* [TO-DO ITEM]
Please print the listing below word for word, keeping every line unchanged.

Dataset entries
____________

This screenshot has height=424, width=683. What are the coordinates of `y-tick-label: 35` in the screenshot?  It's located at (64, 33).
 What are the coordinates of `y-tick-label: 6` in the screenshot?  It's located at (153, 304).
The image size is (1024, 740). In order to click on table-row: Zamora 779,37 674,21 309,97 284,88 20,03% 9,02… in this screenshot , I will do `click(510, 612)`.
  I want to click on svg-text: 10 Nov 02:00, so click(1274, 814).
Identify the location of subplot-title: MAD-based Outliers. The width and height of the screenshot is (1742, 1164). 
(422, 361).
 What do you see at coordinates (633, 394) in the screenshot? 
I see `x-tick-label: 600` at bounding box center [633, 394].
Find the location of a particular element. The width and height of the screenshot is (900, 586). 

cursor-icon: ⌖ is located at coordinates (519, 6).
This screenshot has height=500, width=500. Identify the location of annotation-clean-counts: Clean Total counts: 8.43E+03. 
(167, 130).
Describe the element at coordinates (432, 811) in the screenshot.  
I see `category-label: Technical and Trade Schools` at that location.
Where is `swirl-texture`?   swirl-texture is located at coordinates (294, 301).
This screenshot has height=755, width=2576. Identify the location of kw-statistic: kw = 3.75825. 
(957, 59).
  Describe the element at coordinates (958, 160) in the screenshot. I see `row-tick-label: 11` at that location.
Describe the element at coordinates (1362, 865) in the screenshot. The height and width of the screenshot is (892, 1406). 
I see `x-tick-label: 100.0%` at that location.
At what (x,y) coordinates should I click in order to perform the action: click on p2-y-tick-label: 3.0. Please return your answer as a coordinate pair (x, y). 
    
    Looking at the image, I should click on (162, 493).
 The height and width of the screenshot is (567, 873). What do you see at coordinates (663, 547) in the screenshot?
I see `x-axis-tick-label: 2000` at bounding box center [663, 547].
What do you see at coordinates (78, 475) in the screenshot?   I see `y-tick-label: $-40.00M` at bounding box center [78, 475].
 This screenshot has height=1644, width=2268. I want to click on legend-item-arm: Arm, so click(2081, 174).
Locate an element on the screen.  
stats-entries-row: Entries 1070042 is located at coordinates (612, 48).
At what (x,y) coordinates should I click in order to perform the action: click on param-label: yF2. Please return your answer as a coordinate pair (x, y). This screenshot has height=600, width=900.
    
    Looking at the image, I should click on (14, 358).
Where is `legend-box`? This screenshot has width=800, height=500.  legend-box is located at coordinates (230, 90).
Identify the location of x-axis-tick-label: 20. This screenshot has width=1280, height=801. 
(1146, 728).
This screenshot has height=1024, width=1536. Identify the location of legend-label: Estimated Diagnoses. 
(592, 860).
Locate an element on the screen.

____________

* [ANSWER FOR THIS EXERCISE]
This screenshot has height=424, width=683. What are the coordinates of `y-tick-label: 35` in the screenshot?  It's located at (64, 33).
 What are the coordinates of `y-tick-label: 6` in the screenshot?  It's located at (153, 304).
The image size is (1024, 740). In order to click on table-row: Zamora 779,37 674,21 309,97 284,88 20,03% 9,02… in this screenshot , I will do `click(510, 612)`.
  I want to click on svg-text: 10 Nov 02:00, so click(1274, 814).
Identify the location of subplot-title: MAD-based Outliers. The width and height of the screenshot is (1742, 1164). 
(422, 361).
 What do you see at coordinates (633, 394) in the screenshot? 
I see `x-tick-label: 600` at bounding box center [633, 394].
Find the location of a particular element. The width and height of the screenshot is (900, 586). 

cursor-icon: ⌖ is located at coordinates (519, 6).
This screenshot has height=500, width=500. Identify the location of annotation-clean-counts: Clean Total counts: 8.43E+03. 
(167, 130).
Describe the element at coordinates (432, 811) in the screenshot.  
I see `category-label: Technical and Trade Schools` at that location.
Where is `swirl-texture`?   swirl-texture is located at coordinates (294, 301).
This screenshot has height=755, width=2576. Identify the location of kw-statistic: kw = 3.75825. 
(957, 59).
  Describe the element at coordinates (958, 160) in the screenshot. I see `row-tick-label: 11` at that location.
Describe the element at coordinates (1362, 865) in the screenshot. The height and width of the screenshot is (892, 1406). 
I see `x-tick-label: 100.0%` at that location.
At what (x,y) coordinates should I click in order to perform the action: click on p2-y-tick-label: 3.0. Please return your answer as a coordinate pair (x, y). 
    
    Looking at the image, I should click on (162, 493).
 The height and width of the screenshot is (567, 873). What do you see at coordinates (663, 547) in the screenshot?
I see `x-axis-tick-label: 2000` at bounding box center [663, 547].
What do you see at coordinates (78, 475) in the screenshot?   I see `y-tick-label: $-40.00M` at bounding box center [78, 475].
 This screenshot has height=1644, width=2268. I want to click on legend-item-arm: Arm, so click(2081, 174).
Locate an element on the screen.  
stats-entries-row: Entries 1070042 is located at coordinates (612, 48).
At what (x,y) coordinates should I click in order to perform the action: click on param-label: yF2. Please return your answer as a coordinate pair (x, y). This screenshot has height=600, width=900.
    
    Looking at the image, I should click on (14, 358).
Where is `legend-box`? This screenshot has width=800, height=500.  legend-box is located at coordinates (230, 90).
Identify the location of x-axis-tick-label: 20. This screenshot has width=1280, height=801. 
(1146, 728).
This screenshot has height=1024, width=1536. Identify the location of legend-label: Estimated Diagnoses. 
(592, 860).
Locate an element on the screen.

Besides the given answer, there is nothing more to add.